Exercise directions: Using the data below, output the first line and every line after it up to and including the line containing "主機板 (62, 2364)", exactly as written and with nothing added.

Dataset:
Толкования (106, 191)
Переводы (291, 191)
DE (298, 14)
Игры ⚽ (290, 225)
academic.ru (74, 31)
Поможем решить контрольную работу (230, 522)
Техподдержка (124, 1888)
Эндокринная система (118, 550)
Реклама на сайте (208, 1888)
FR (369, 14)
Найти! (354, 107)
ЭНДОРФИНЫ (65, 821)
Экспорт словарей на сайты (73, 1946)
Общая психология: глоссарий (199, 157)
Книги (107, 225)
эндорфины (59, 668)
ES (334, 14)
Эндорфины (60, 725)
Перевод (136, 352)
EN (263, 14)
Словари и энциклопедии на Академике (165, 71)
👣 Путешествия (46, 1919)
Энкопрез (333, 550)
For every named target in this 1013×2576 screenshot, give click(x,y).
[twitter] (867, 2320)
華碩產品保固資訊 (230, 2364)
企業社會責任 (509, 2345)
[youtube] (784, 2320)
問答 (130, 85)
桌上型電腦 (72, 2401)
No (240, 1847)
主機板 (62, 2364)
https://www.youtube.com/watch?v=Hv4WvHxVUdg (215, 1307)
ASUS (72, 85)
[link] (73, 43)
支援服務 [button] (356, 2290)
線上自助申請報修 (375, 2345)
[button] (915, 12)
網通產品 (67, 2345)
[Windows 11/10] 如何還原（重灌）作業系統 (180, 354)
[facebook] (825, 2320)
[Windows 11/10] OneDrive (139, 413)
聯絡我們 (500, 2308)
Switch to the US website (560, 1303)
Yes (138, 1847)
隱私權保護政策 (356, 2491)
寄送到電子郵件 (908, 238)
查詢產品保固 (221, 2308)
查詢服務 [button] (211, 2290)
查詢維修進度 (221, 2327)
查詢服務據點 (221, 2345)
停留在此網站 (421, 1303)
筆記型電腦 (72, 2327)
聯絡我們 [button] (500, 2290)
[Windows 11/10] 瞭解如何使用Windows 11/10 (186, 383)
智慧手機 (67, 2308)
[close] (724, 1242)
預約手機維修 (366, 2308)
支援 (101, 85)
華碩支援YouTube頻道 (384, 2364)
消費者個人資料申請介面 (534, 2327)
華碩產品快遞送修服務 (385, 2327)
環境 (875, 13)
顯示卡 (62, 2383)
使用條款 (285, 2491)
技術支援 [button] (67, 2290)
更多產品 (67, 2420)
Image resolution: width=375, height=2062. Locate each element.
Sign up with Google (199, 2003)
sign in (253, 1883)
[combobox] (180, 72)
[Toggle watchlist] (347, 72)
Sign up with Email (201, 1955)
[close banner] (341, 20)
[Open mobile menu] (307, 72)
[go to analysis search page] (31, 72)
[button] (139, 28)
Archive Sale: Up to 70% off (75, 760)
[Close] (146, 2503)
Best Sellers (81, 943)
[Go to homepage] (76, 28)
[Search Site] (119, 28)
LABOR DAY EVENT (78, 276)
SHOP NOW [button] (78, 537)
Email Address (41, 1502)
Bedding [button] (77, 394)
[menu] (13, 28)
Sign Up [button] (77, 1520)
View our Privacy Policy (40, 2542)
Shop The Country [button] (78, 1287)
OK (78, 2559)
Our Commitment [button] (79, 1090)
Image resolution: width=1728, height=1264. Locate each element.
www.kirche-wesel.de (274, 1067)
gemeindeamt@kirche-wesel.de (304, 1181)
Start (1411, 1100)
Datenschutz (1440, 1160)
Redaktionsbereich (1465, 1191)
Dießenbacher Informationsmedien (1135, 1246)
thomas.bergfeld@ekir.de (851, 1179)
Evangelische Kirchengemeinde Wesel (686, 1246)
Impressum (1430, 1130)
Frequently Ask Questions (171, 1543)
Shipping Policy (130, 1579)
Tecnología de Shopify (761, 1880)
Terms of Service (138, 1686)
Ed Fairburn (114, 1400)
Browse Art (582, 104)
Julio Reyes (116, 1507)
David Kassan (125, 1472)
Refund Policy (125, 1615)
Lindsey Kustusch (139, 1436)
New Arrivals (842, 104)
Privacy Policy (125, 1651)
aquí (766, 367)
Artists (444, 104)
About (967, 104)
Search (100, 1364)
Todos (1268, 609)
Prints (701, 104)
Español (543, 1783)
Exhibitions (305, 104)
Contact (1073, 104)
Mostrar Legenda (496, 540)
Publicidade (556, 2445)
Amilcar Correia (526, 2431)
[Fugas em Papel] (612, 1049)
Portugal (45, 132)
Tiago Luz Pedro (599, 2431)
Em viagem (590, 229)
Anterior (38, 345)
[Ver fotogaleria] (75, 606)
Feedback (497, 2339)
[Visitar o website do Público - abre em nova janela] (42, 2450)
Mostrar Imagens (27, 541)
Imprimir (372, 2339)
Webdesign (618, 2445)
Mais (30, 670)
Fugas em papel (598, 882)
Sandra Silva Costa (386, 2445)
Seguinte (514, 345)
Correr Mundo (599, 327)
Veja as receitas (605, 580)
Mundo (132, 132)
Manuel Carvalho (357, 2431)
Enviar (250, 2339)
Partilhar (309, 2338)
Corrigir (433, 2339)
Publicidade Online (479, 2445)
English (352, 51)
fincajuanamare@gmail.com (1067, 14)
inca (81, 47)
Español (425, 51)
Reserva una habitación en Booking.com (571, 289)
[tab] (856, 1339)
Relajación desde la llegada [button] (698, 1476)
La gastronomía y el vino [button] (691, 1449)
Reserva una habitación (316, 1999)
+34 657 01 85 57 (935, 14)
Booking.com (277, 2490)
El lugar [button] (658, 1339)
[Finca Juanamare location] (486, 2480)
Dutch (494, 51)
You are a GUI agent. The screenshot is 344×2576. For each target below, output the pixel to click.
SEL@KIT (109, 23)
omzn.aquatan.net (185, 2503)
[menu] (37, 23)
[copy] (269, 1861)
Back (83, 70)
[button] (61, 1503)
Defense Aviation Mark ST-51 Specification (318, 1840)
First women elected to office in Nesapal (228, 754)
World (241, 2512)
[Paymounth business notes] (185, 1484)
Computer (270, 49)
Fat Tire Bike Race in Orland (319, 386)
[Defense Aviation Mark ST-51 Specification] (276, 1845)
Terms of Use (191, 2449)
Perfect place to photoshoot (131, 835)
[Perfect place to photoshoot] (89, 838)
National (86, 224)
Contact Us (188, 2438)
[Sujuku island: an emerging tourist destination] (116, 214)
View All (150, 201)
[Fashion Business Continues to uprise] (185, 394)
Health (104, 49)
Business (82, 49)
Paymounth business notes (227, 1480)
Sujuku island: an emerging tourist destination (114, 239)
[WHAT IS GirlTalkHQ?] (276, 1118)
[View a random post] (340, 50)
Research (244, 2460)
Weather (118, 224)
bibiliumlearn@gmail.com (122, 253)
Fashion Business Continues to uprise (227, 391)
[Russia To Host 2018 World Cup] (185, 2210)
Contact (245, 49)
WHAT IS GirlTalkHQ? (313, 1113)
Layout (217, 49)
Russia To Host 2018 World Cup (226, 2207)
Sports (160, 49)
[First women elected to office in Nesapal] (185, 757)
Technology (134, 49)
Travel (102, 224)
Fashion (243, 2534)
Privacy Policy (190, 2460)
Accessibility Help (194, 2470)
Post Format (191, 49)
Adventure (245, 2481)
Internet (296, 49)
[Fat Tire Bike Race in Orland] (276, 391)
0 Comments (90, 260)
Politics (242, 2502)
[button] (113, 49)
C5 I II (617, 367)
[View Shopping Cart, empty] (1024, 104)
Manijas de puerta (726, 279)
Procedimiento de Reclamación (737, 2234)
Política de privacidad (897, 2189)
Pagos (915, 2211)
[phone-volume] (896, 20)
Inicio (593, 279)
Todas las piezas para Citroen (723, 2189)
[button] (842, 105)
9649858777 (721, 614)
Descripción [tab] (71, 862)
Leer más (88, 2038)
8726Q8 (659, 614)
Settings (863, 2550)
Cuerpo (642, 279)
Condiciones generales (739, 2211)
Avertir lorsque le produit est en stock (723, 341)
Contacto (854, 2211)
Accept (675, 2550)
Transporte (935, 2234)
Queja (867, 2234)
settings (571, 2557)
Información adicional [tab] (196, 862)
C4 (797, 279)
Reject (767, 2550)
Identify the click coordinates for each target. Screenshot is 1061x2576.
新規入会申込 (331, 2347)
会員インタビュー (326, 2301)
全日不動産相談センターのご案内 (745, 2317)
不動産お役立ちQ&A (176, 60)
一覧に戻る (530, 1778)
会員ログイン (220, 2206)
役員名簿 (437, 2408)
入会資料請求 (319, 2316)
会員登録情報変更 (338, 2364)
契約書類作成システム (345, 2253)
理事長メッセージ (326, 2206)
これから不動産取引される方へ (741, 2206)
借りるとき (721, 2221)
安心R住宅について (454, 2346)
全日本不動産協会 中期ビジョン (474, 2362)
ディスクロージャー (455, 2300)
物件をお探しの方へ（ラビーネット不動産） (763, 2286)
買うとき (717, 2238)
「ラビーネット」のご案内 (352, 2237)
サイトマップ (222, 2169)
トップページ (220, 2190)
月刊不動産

Solved problem:
Толкования (106, 191)
Переводы (291, 191)
DE (298, 14)
Игры ⚽ (290, 225)
academic.ru (74, 31)
Поможем решить контрольную работу (230, 522)
Техподдержка (124, 1888)
Эндокринная система (118, 550)
Реклама на сайте (208, 1888)
FR (369, 14)
Найти! (354, 107)
ЭНДОРФИНЫ (65, 821)
Экспорт словарей на сайты (73, 1946)
Общая психология: глоссарий (199, 157)
Книги (107, 225)
эндорфины (59, 668)
ES (334, 14)
Эндорфины (60, 725)
Перевод (136, 352)
EN (263, 14)
Словари и энциклопедии на Академике (165, 71)
👣 Путешествия (46, 1919)
Энкопрез (333, 550)
For every named target in this 1013×2576 screenshot, give click(x,y).
[twitter] (867, 2320)
華碩產品保固資訊 (230, 2364)
企業社會責任 (509, 2345)
[youtube] (784, 2320)
問答 (130, 85)
桌上型電腦 (72, 2401)
No (240, 1847)
主機板 (62, 2364)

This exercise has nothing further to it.